United States District Court, M.D. North Carolina

March 31, 2017

KIM MORGAN WILKES, Plaintiff,
v.
FRANCISCO ARGUETA, a/k/a FRANCISCO ROTUI, a/k/a FRANCISCO ROMERO, ALDO DIPUORTO, MARIA DIPUORTO, and THE ALDO DIPUORTO and MARIA DIPUORTO PARTNERSHIP, Defendants.

          MEMORANDUM OPINION AND ORDER

          LORETTA C. BIGGS, District Judge.

         Plaintiff initiated this action on March 23, 2016, in state court, alleging retaliation in violation of 42 U.S.C. § 2000e-2 et seq. (“Title VII”), as well as various state law claims. (ECF No. 7.) Defendants timely removed the action to this Court. (ECF No. 1.) Before the Court is Defendants' Motion to Dismiss Pursuant to Rule 12(b)(6). (ECF No. 15.) For the reasons set forth below, Defendants' motion will be granted in part and denied in part.

         I. BACKGROUND

         Defendants Aldo DiPuorto, Maria DiPuorto, and the Aldo and Maria DiPuorto Partnership (“Defendant Owners”) own and operate restaurants under the name “Elizabeth's Pizza, ” one of which is located in Thomasville, North Carolina. (ECF No. 7 ¶ 6.) Plaintiff was hired by Defendants Owners in 2002 as a Head Waitress/Waitress Manager, responsible for the supervision, training, and scheduling of waitresses at the restaurant. (Id. ¶ 7.) Plaintiff was also responsible for hiring waitresses and calculating their payroll. (Id. ¶¶ 7, 14, 22.) Approximately six months after hiring Plaintiff, Defendant Owners hired Francisco Argueta (“Argueta”) as the Kitchen Manager. (Id. ¶ 8.) Argueta also “served as the general manager of the restaurant whenever Defendant Aldo DiPuorto and/or his son, Gino DiPuorto, [1] were not present, which was most of the time.” (Id.)

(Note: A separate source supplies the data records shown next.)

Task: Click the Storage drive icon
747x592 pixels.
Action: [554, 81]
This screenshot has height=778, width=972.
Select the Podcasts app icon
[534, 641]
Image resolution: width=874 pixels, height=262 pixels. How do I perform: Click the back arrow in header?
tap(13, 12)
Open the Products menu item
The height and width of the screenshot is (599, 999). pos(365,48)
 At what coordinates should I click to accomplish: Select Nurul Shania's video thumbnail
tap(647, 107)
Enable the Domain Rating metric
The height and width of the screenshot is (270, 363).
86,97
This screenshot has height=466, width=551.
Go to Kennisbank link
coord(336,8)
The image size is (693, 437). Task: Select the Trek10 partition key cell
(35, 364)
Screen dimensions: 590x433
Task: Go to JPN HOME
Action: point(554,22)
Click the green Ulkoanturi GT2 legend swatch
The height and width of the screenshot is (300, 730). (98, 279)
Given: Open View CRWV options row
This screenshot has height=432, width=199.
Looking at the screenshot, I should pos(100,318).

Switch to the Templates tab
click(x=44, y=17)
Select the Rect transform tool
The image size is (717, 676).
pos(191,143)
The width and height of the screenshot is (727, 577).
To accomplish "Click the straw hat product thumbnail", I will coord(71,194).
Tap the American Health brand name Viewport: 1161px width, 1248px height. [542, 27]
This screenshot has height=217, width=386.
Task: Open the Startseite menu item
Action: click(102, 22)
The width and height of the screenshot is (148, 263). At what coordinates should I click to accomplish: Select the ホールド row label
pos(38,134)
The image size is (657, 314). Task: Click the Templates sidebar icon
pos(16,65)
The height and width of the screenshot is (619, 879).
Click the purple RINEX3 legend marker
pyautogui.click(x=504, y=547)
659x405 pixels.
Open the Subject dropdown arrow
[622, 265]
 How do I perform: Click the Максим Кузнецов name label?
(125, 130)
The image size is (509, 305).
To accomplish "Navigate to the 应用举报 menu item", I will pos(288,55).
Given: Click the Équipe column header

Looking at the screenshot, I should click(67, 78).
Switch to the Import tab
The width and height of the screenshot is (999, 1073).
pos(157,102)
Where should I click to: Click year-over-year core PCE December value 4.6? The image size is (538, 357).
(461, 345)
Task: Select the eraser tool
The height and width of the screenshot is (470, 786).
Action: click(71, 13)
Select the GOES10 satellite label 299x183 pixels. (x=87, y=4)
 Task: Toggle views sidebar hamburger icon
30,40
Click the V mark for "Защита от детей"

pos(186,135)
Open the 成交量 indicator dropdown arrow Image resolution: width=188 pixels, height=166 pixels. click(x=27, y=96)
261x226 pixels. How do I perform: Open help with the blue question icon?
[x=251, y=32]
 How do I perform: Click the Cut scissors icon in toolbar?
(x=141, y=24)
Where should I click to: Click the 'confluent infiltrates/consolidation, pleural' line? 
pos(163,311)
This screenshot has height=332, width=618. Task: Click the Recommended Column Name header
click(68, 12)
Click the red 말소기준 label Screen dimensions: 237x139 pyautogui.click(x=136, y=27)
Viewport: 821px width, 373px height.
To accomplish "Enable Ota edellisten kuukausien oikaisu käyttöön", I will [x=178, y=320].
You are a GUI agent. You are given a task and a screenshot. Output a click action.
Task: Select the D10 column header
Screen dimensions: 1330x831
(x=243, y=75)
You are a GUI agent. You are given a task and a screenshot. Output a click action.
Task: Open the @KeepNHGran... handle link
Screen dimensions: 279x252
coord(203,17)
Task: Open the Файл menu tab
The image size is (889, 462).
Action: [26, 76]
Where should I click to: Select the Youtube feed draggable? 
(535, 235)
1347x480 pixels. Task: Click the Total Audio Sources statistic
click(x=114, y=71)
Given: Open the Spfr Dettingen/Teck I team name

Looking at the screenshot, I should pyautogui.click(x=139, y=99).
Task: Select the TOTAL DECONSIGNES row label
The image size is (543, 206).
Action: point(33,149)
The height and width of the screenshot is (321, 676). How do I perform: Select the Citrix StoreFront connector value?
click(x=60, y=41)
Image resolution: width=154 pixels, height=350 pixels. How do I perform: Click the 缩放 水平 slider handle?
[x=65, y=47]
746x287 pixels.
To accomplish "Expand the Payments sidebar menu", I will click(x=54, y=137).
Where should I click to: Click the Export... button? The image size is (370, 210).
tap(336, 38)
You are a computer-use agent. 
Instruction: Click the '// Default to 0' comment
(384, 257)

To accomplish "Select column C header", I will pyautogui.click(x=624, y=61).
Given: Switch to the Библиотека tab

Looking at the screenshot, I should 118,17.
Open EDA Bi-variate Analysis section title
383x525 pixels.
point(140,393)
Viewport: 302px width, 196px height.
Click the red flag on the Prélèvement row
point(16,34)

         During her employment, Plaintiff, as Waitress Manager, received numerous complaints from waitresses at the restaurant “that Argueta engaged in sexually harassing conduct toward them and others.” (Id. ¶ 11.) Plaintiff notified Defendant Owners about these complaints “many times over the years.” (Id. ¶ 13.) Plaintiff also notified Defendant Owners about various other incidents that she witnessed, “either in person or on video recorded in the restaurant, ” in which Argueta “engaged in inappropriate physical activity with different waitresses.” (Id. ¶¶ 12, 13.) Defendant Owners ignored Plaintiff's complaints and “took no action to discipline Defendant Argueta or restrain him from continuing to engage in such activity.” (Id.)

         On or about July 15, 2013, Plaintiff hired Jeanette Kennedy (“Kennedy”) as a waitress. (Id. ¶ 14.) Immediately upon being hired, Kennedy began to complain to Plaintiff about sexual comments made to her by Argueta. (Id.) Kennedy “also complained that Argueta made hand gestures like he was masturbating in front of her.” (Id.) Plaintiff “saw video footage of [this] event” when she later viewed the restaurant's surveillance video.[2] (Id.) Approximately one week after hiring Kennedy, on or about July 22, 2013, Plaintiff received another complaint from Kennedy about Argueta's conduct. (Id. ¶ 15.) Plaintiff confronted Argueta, with Kennedy present, and told him that his conduct “was inappropriate and that he needed to stop.” (Id.) In response, Argueta told both Kennedy and Plaintiff that they “needed to get laid so that [they] would be in better moods.” (Id.) (alteration in original).

         Less than one week later, on or about July 28, 2013, Argueta “slapped Kennedy on the buttocks which hurt Kennedy and left a mark.” (Id. ¶ 17.) Kennedy reported this incident to Plaintiff who, in turn, reported the incident to Defendant Owners. (Id.) Also on July 28, 2013, Argueta accused Kennedy of stealing a tip left for another waitress, “and made other derogatory comments about Kennedy, urging Plaintiff to fire [Kennedy].” (Id. ¶ 18.)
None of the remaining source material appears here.